What this task involves —
Would you reproduce the entries exactly, including every line?

Provided material —
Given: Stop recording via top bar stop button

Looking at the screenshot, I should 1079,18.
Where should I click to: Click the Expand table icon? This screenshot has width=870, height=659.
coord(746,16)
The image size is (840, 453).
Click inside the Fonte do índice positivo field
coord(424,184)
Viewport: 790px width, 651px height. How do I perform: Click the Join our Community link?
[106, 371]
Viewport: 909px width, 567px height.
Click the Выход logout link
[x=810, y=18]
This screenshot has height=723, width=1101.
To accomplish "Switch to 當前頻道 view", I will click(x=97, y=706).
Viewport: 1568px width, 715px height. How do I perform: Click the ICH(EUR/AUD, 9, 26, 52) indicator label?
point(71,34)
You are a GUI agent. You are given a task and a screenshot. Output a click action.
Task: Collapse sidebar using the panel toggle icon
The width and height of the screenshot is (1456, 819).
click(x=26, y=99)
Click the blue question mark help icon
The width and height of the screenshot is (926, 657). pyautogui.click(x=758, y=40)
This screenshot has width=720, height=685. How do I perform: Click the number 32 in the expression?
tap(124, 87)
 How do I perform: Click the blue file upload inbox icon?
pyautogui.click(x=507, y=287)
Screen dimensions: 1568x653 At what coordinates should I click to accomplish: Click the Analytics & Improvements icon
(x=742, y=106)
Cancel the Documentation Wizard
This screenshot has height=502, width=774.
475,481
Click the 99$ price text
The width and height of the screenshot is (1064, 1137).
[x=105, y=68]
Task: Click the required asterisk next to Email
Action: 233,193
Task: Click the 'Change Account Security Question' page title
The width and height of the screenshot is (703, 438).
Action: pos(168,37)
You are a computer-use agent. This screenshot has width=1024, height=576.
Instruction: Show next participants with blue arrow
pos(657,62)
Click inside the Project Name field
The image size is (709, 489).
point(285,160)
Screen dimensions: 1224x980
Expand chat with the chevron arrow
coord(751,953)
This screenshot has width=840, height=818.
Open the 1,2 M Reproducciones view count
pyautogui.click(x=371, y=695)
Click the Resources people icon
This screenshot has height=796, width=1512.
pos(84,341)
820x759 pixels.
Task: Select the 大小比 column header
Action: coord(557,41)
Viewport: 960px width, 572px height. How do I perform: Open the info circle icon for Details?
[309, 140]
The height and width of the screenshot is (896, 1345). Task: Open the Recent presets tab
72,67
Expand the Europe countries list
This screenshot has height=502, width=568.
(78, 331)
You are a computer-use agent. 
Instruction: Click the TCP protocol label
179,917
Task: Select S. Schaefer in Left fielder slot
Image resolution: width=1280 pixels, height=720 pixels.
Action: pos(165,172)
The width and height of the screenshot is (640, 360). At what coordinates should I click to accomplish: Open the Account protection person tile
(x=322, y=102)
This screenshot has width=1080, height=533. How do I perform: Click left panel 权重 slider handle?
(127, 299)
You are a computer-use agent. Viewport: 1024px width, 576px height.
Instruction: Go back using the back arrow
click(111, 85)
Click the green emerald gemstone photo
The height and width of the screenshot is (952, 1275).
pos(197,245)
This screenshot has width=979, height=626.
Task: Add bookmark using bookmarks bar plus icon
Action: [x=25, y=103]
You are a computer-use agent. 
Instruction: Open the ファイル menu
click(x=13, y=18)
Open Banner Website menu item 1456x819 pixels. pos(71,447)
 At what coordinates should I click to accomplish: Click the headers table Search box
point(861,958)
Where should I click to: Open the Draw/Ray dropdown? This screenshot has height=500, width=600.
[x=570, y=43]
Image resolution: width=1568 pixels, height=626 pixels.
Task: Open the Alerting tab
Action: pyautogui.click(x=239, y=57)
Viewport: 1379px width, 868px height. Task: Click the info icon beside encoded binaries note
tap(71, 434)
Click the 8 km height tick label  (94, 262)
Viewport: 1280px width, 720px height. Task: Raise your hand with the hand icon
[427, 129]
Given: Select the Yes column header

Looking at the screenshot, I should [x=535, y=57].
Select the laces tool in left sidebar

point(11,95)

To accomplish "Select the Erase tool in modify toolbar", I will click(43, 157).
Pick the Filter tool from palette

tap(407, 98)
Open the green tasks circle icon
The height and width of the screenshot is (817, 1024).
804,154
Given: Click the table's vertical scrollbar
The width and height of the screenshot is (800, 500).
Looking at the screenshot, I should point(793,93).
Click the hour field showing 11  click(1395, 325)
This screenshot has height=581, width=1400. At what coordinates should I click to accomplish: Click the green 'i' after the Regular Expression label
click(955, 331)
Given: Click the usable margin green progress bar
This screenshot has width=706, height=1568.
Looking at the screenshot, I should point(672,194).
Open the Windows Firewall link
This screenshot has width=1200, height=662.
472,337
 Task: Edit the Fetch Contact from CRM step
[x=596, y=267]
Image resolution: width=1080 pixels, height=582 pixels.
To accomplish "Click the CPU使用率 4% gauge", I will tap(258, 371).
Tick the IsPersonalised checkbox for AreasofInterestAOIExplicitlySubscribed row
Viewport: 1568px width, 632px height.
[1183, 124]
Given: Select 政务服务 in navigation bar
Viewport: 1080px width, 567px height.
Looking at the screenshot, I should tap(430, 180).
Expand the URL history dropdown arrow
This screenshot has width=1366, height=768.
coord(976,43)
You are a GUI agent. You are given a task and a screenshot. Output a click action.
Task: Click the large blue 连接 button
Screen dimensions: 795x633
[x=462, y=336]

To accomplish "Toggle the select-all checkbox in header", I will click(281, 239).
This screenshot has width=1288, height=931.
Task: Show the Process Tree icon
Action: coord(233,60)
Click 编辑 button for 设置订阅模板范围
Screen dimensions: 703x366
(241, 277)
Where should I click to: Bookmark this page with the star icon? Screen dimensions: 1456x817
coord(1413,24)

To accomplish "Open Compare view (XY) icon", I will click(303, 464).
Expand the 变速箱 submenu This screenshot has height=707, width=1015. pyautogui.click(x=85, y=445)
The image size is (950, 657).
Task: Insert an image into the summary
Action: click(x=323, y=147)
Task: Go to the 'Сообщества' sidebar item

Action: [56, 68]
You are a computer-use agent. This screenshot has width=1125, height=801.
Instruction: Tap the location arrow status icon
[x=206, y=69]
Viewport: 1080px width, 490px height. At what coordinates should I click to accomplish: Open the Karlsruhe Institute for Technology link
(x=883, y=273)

Response to this exercise —
Given: Stop recording via top bar stop button

Looking at the screenshot, I should 1079,18.
Where should I click to: Click the Expand table icon? This screenshot has width=870, height=659.
coord(746,16)
The image size is (840, 453).
Click inside the Fonte do índice positivo field
coord(424,184)
Viewport: 790px width, 651px height. How do I perform: Click the Join our Community link?
[106, 371]
Viewport: 909px width, 567px height.
Click the Выход logout link
[x=810, y=18]
This screenshot has height=723, width=1101.
To accomplish "Switch to 當前頻道 view", I will click(x=97, y=706).
Viewport: 1568px width, 715px height. How do I perform: Click the ICH(EUR/AUD, 9, 26, 52) indicator label?
point(71,34)
You are a GUI agent. You are given a task and a screenshot. Output a click action.
Task: Collapse sidebar using the panel toggle icon
The width and height of the screenshot is (1456, 819).
click(x=26, y=99)
Click the blue question mark help icon
The width and height of the screenshot is (926, 657). pyautogui.click(x=758, y=40)
This screenshot has width=720, height=685. How do I perform: Click the number 32 in the expression?
tap(124, 87)
 How do I perform: Click the blue file upload inbox icon?
pyautogui.click(x=507, y=287)
Screen dimensions: 1568x653 At what coordinates should I click to accomplish: Click the Analytics & Improvements icon
(x=742, y=106)
Cancel the Documentation Wizard
This screenshot has height=502, width=774.
475,481
Click the 99$ price text
The width and height of the screenshot is (1064, 1137).
[x=105, y=68]
Task: Click the required asterisk next to Email
Action: 233,193
Task: Click the 'Change Account Security Question' page title
The width and height of the screenshot is (703, 438).
Action: pos(168,37)
You are a computer-use agent. This screenshot has width=1024, height=576.
Instruction: Show next participants with blue arrow
pos(657,62)
Click inside the Project Name field
The image size is (709, 489).
point(285,160)
Screen dimensions: 1224x980
Expand chat with the chevron arrow
coord(751,953)
This screenshot has width=840, height=818.
Open the 1,2 M Reproducciones view count
pyautogui.click(x=371, y=695)
Click the Resources people icon
This screenshot has height=796, width=1512.
pos(84,341)
820x759 pixels.
Task: Select the 大小比 column header
Action: coord(557,41)
Viewport: 960px width, 572px height. How do I perform: Open the info circle icon for Details?
[309, 140]
The height and width of the screenshot is (896, 1345). Task: Open the Recent presets tab
72,67
Expand the Europe countries list
This screenshot has height=502, width=568.
(78, 331)
You are a computer-use agent. 
Instruction: Click the TCP protocol label
179,917
Task: Select S. Schaefer in Left fielder slot
Image resolution: width=1280 pixels, height=720 pixels.
Action: pos(165,172)
The width and height of the screenshot is (640, 360). At what coordinates should I click to accomplish: Open the Account protection person tile
(x=322, y=102)
This screenshot has width=1080, height=533. How do I perform: Click left panel 权重 slider handle?
(127, 299)
You are a computer-use agent. Viewport: 1024px width, 576px height.
Instruction: Go back using the back arrow
click(111, 85)
Click the green emerald gemstone photo
The height and width of the screenshot is (952, 1275).
pos(197,245)
This screenshot has width=979, height=626.
Task: Add bookmark using bookmarks bar plus icon
Action: [x=25, y=103]
You are a computer-use agent. 
Instruction: Open the ファイル menu
click(x=13, y=18)
Open Banner Website menu item 1456x819 pixels. pos(71,447)
 At what coordinates should I click to accomplish: Click the headers table Search box
point(861,958)
Where should I click to: Open the Draw/Ray dropdown? This screenshot has height=500, width=600.
[x=570, y=43]
Image resolution: width=1568 pixels, height=626 pixels.
Task: Open the Alerting tab
Action: pyautogui.click(x=239, y=57)
Viewport: 1379px width, 868px height. Task: Click the info icon beside encoded binaries note
tap(71, 434)
Click the 8 km height tick label  (94, 262)
Viewport: 1280px width, 720px height. Task: Raise your hand with the hand icon
[427, 129]
Given: Select the Yes column header

Looking at the screenshot, I should [x=535, y=57].
Select the laces tool in left sidebar

point(11,95)

To accomplish "Select the Erase tool in modify toolbar", I will click(43, 157).
Pick the Filter tool from palette

tap(407, 98)
Open the green tasks circle icon
The height and width of the screenshot is (817, 1024).
804,154
Given: Click the table's vertical scrollbar
The width and height of the screenshot is (800, 500).
Looking at the screenshot, I should point(793,93).
Click the hour field showing 11  click(1395, 325)
This screenshot has height=581, width=1400. At what coordinates should I click to accomplish: Click the green 'i' after the Regular Expression label
click(955, 331)
Given: Click the usable margin green progress bar
This screenshot has width=706, height=1568.
Looking at the screenshot, I should point(672,194).
Open the Windows Firewall link
This screenshot has width=1200, height=662.
472,337
 Task: Edit the Fetch Contact from CRM step
[x=596, y=267]
Image resolution: width=1080 pixels, height=582 pixels.
To accomplish "Click the CPU使用率 4% gauge", I will tap(258, 371).
Tick the IsPersonalised checkbox for AreasofInterestAOIExplicitlySubscribed row
Viewport: 1568px width, 632px height.
[1183, 124]
Given: Select 政务服务 in navigation bar
Viewport: 1080px width, 567px height.
Looking at the screenshot, I should tap(430, 180).
Expand the URL history dropdown arrow
This screenshot has width=1366, height=768.
coord(976,43)
You are a GUI agent. You are given a task and a screenshot. Output a click action.
Task: Click the large blue 连接 button
Screen dimensions: 795x633
[x=462, y=336]

To accomplish "Toggle the select-all checkbox in header", I will click(281, 239).
This screenshot has width=1288, height=931.
Task: Show the Process Tree icon
Action: coord(233,60)
Click 编辑 button for 设置订阅模板范围
Screen dimensions: 703x366
(241, 277)
Where should I click to: Bookmark this page with the star icon? Screen dimensions: 1456x817
coord(1413,24)

To accomplish "Open Compare view (XY) icon", I will click(303, 464).
Expand the 变速箱 submenu This screenshot has height=707, width=1015. pyautogui.click(x=85, y=445)
The image size is (950, 657).
Task: Insert an image into the summary
Action: click(x=323, y=147)
Task: Go to the 'Сообщества' sidebar item

Action: [56, 68]
You are a computer-use agent. This screenshot has width=1125, height=801.
Instruction: Tap the location arrow status icon
[x=206, y=69]
Viewport: 1080px width, 490px height. At what coordinates should I click to accomplish: Open the Karlsruhe Institute for Technology link
(x=883, y=273)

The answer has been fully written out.